In each dataset, the association relationships between microbes and drugs can be established as one bipartite network. Without loss generality, the corresponding adjacency matrix can be denoted as |$A \in \mathbb{R} ^{N_m \times N_d}$|⁠, where |$N_m$| and |$N_d$| represent the number of microbes and drugs in the bipartite network. |$A_{ij}$| will be 1 if there is one association between |$m_i$| and |$d_j$|⁠, and 0 otherwise.

Basic concept

Definition 1.

Heterogeneous Information Network (HIN). One heterogeneous information network could be defined as an undirected graph |$\mathcal{G}=(\mathcal{V},\mathcal{E})$| with the entity type mapping function |$\phi : \mathcal{V} \rightarrow \mathcal{A}$| and a relation type mapping |$\varphi : \mathcal{E} \rightarrow \mathcal{R}$|⁠, where |$\mathcal{V}$| and |$\mathcal{A}$| denote the entity set and entity type set, and |$\mathcal{E}$| and |$\mathcal{R}$| denote the relation set and relation type set. Network |$\mathcal{G}$| will be one homogeneous information network if |$\left \lvert \mathcal{A}\right \rvert +\left \lvert \mathcal{R}\right \rvert =2$|⁠. Otherwise, it will be one heterogeneous information network.

Example.

The microbe–drug association network (Figure 2A) could be treated as one HIN, since there are two types of nodes which are microbe and drug, and one type of link, which is the association relationship.

Figure 2

A toy example for SCSMDA. (A) Microbe–drug association network. (B) Four meta-paths involved in SCSMDA, which are MDM, MDMDM, DMD and DMDMD. (C) Drug |$D_2$| and its DTD meta-path-based neighbors |$D_1$|⁠, |$D_2$|⁠, |$D_3$| and |$D_4$| based on the microbe–drug association network in (A). (D)The meta-path-induced network with DMD based on the network in A.

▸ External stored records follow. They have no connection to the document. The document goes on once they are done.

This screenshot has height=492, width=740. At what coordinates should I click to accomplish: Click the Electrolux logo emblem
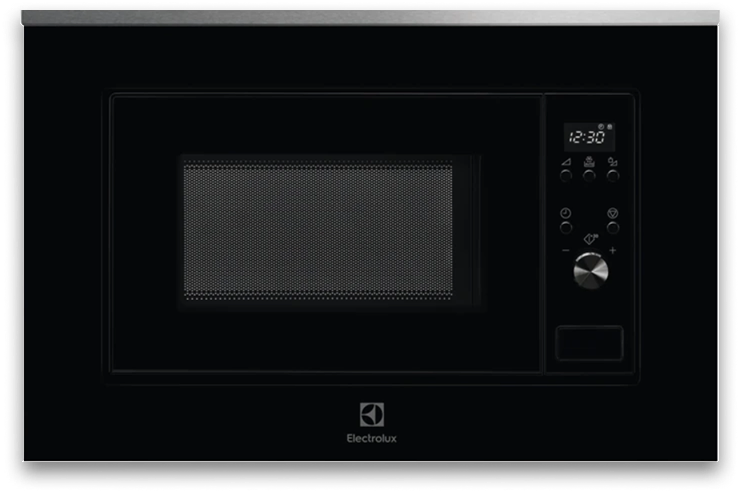coord(370,417)
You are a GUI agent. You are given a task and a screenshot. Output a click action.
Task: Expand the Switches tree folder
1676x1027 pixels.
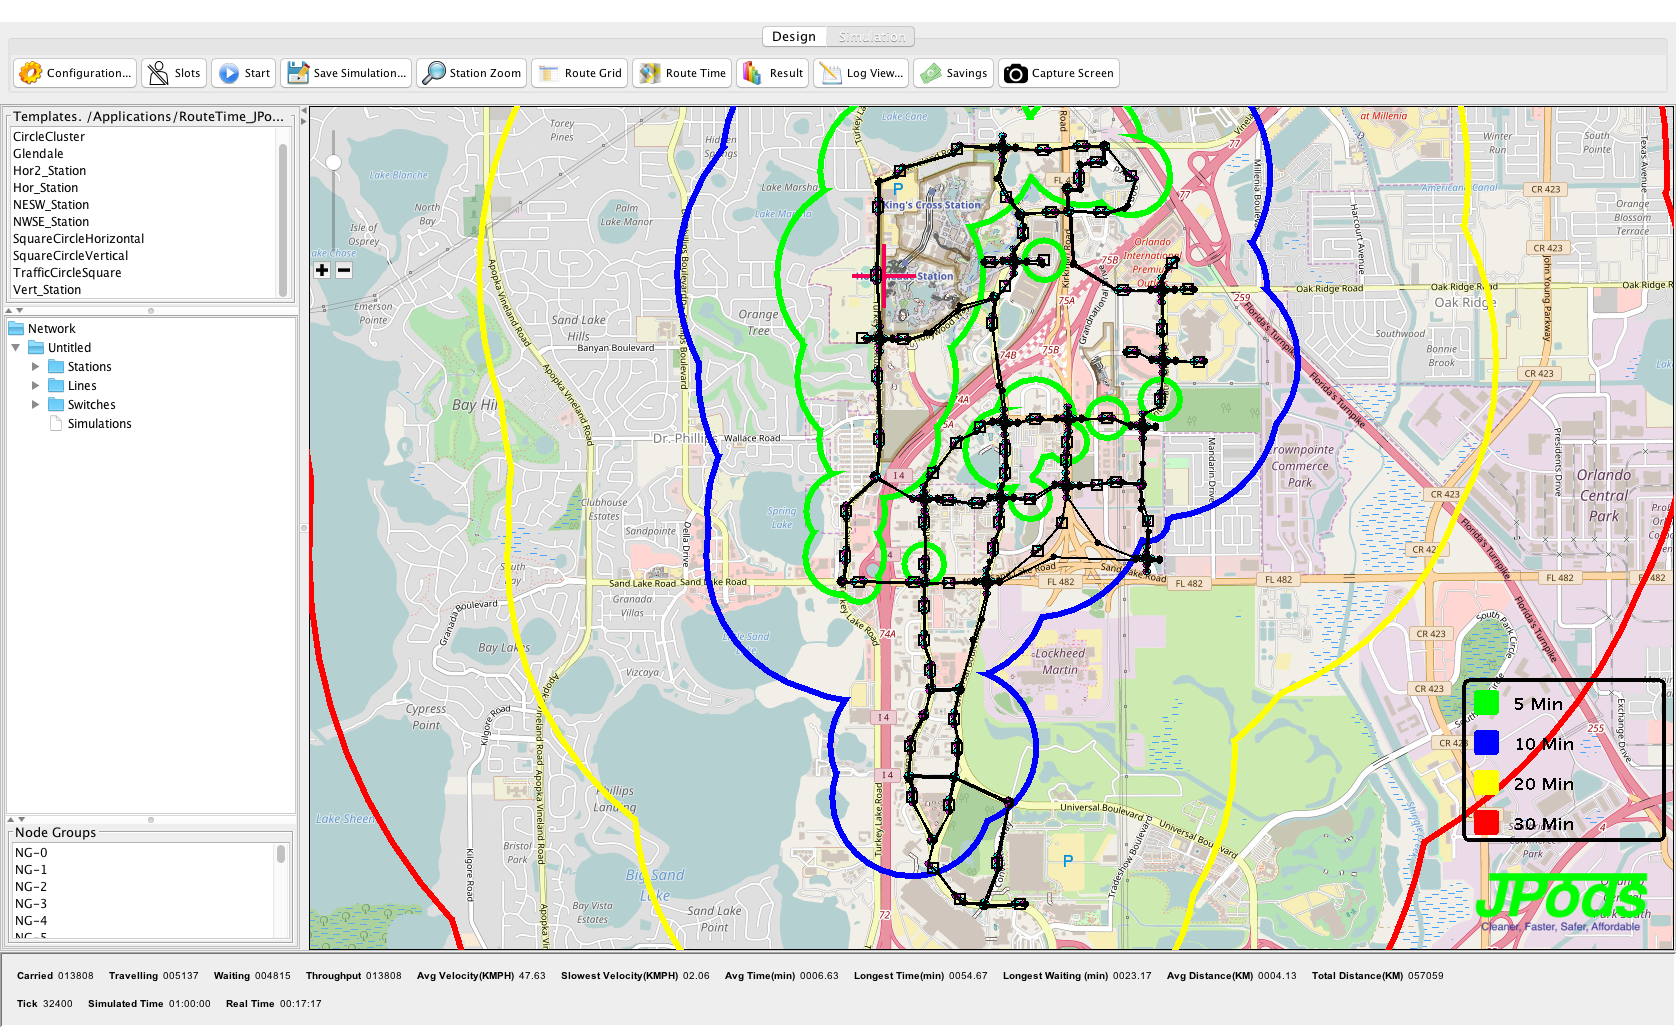36,405
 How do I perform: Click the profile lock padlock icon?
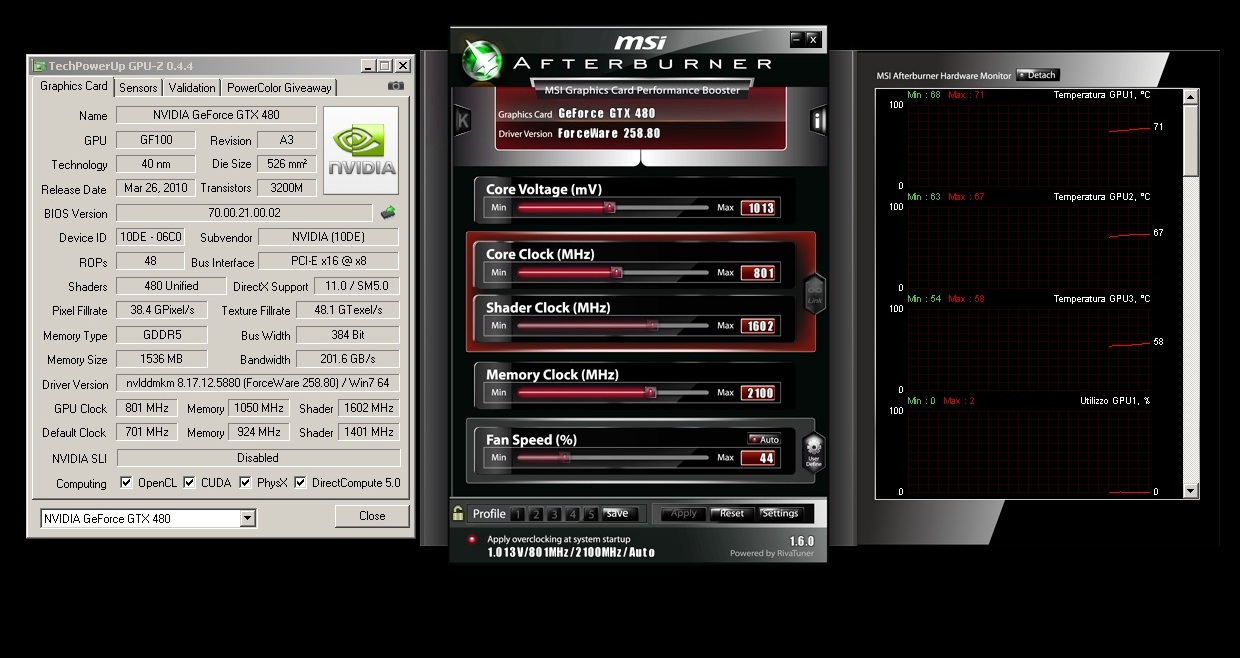click(x=458, y=514)
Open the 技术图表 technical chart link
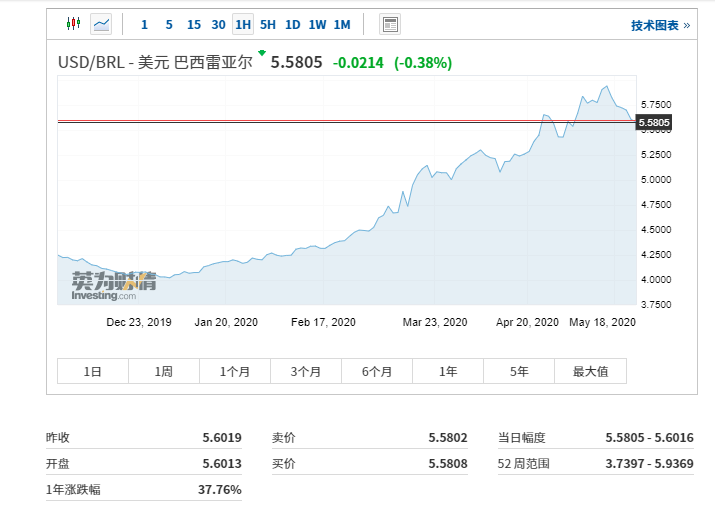715x517 pixels. pyautogui.click(x=660, y=25)
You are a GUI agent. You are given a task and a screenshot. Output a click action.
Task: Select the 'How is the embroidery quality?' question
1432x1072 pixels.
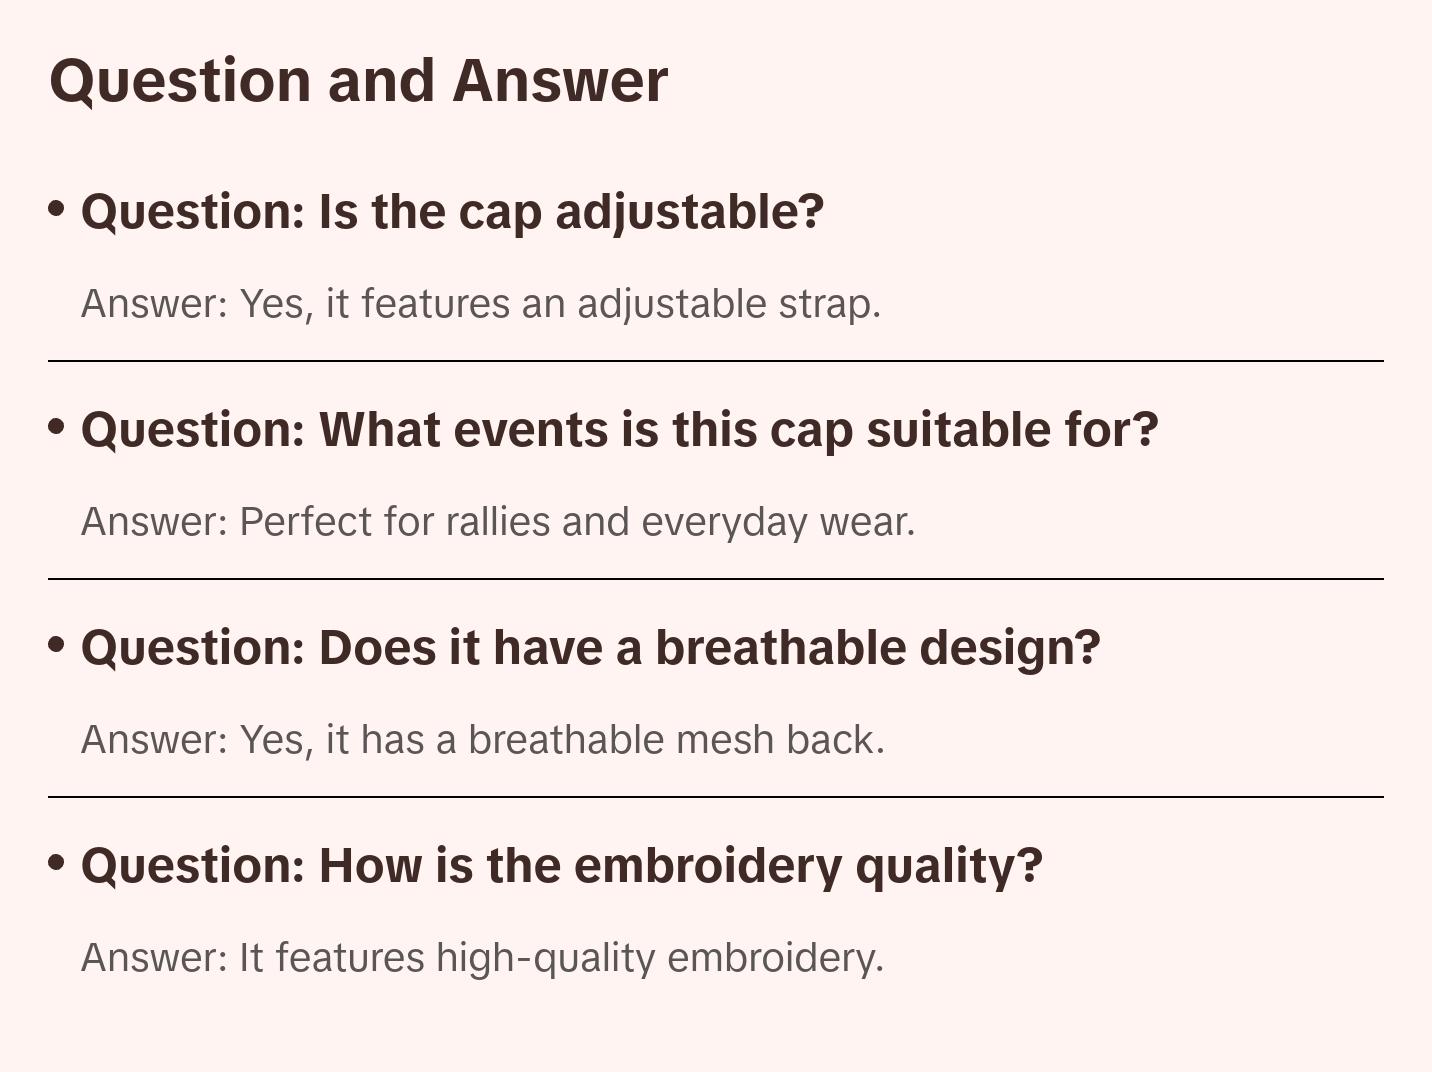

Open in new tab Download slide

Definition 2.

Meta-paths. Generally, one meta-path |$\Phi $| with |$l$| nodes can be defined as |$N_1 \stackrel{R_1}{\longrightarrow }N_2 \stackrel{R_2}{\longrightarrow } \cdots \stackrel{R_l}{\longrightarrow }N_{l}$|⁠, which is abbreviated as |$N_1N_2\cdots N_{l}$|⁠. The composition relation between node |$N_1$| and |$N_{l}$| is formulated as |$R=R_1\circ R_2 \circ \cdots \circ R_l$|⁠, where |$\circ $| is the composition operator on relations.

Example.

In the microbe–drug HIN (Figure 2A), two drugs can be connected by different meta-paths (Figure 2B), such as DMD and DMDMD. This type of meta-paths usually has a certain biological meaning. For example, DMD indicates that if two drugs interact with one common microbe, they should have a higher similarity with consistent functionality.

Definition 3.

Meta-path-based neighbors. Suppose there is one node named |$v_i$| and one meta-path |$\Phi $|⁠, its meta-path-based neighbors |$\mathcal{N}_{v_i}^{\Phi }$| can be defined as the nodes that connect with |$v_i$| according to the meta-path |$\Phi $|⁠.

Example.

As is shown in Figure 2C, for drug |$D_1$|⁠, its DMD meta-path-based neighbors are |$D_1$|⁠, |$D_2$|⁠, |$D_3$| and |$D_4$| based on Figure 2C.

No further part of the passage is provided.